Detection and extraction of the boundary surfaces of interested regions within the medical volume image are important research topics. In this paper, we will introduce several methods to detect, extract and approximate the boundary surfaces within volume image.
Within 3D image, edge surfaces usually correspond to structural boundaries. Therefore, their recognition and modeling are of basic importance in 3D image analysis. Several approaches have been proposed to find or visualize them, such as 3D edge detection and volume rendering algorithms. But edge detectors mainly seek discrete 3D edge-like points in a 3D image, and volume rendering is mainly used for display. Neither extracts a continuous edge surface model, which is usually needed for further analysis, understanding and interpretation of structures within a 3D image. We present two ways, simple and easy to implement, to extract surface models of step-like edge surfaces directly from a 3D image.
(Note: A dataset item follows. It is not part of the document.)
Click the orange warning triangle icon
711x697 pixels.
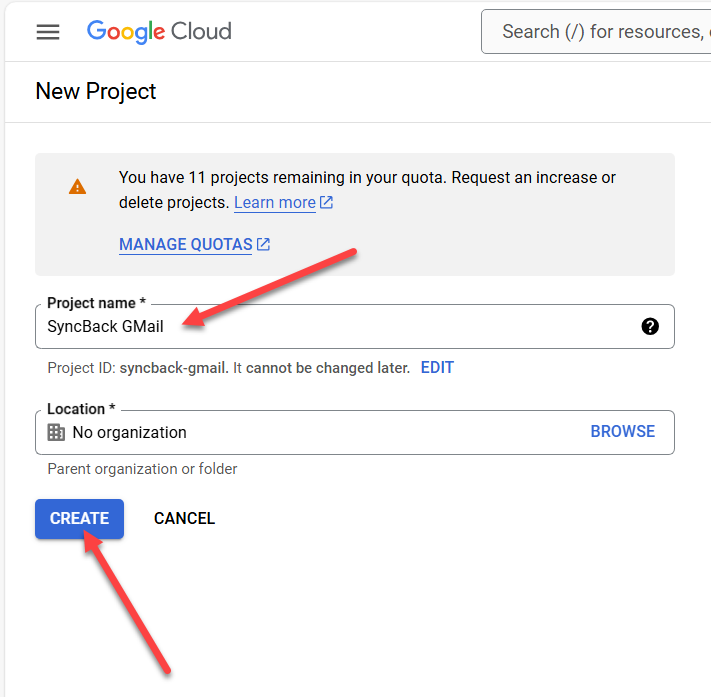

In the real world, a doctor can use a knife to cut along any path on the body, unveil the skin and investigate the internals. It would be ideal if the same thing can be done on the volume data with a virtual knife. With this metaphor in mid, we develop a freehand volume cutting tool that allows the doctor to cut the volume in freehand. The cutting path on a volumetric data surface is created with the help of Intelligent Scissor, which is an interactive technique for 2D image segmentation. Our proposed segmentation tool for volume data tends to place the curve/path along the feature lines/curves, hence freeing the doctor from fine tuning the cutting path. Once a closed cutting path is established on the extracted 3D surface volumes along the cutting path. Since the internal cutting surface can be any arbitrary surface, we use a cost minimization technique to make the surface as smooth as possible. Once the volume is partitioned, we can display the cut volumes using a 3D- texture based volume rendering algorithm.
We describe an isosurface extraction algorithm which can generate low resolution isosurfaces, with 4 to 25 times fewer triangles than that generated by marching cubes algorithm, in comparable running times. The key idea is to partition the volume in to variable-sized rectangular boxes and extract isosurface for each box. The flexibility of forming rectangular boxes instead of square boxes improves the triangle reduction ratio. It is faster than postprocessing triangle reduction algorithms to generate low resolution mesh though the triangles in the mesh may not be optimally reduced. The generated mesh also preserve the geometry details of the true isosurface. By climbing from vertices to edges to faces, the algorithm constructs boxes which adapt to the geometry of the true isosurface. Unlike previous adaptive cubes algorithms, the algorithm does not suffer from the gap filling problem.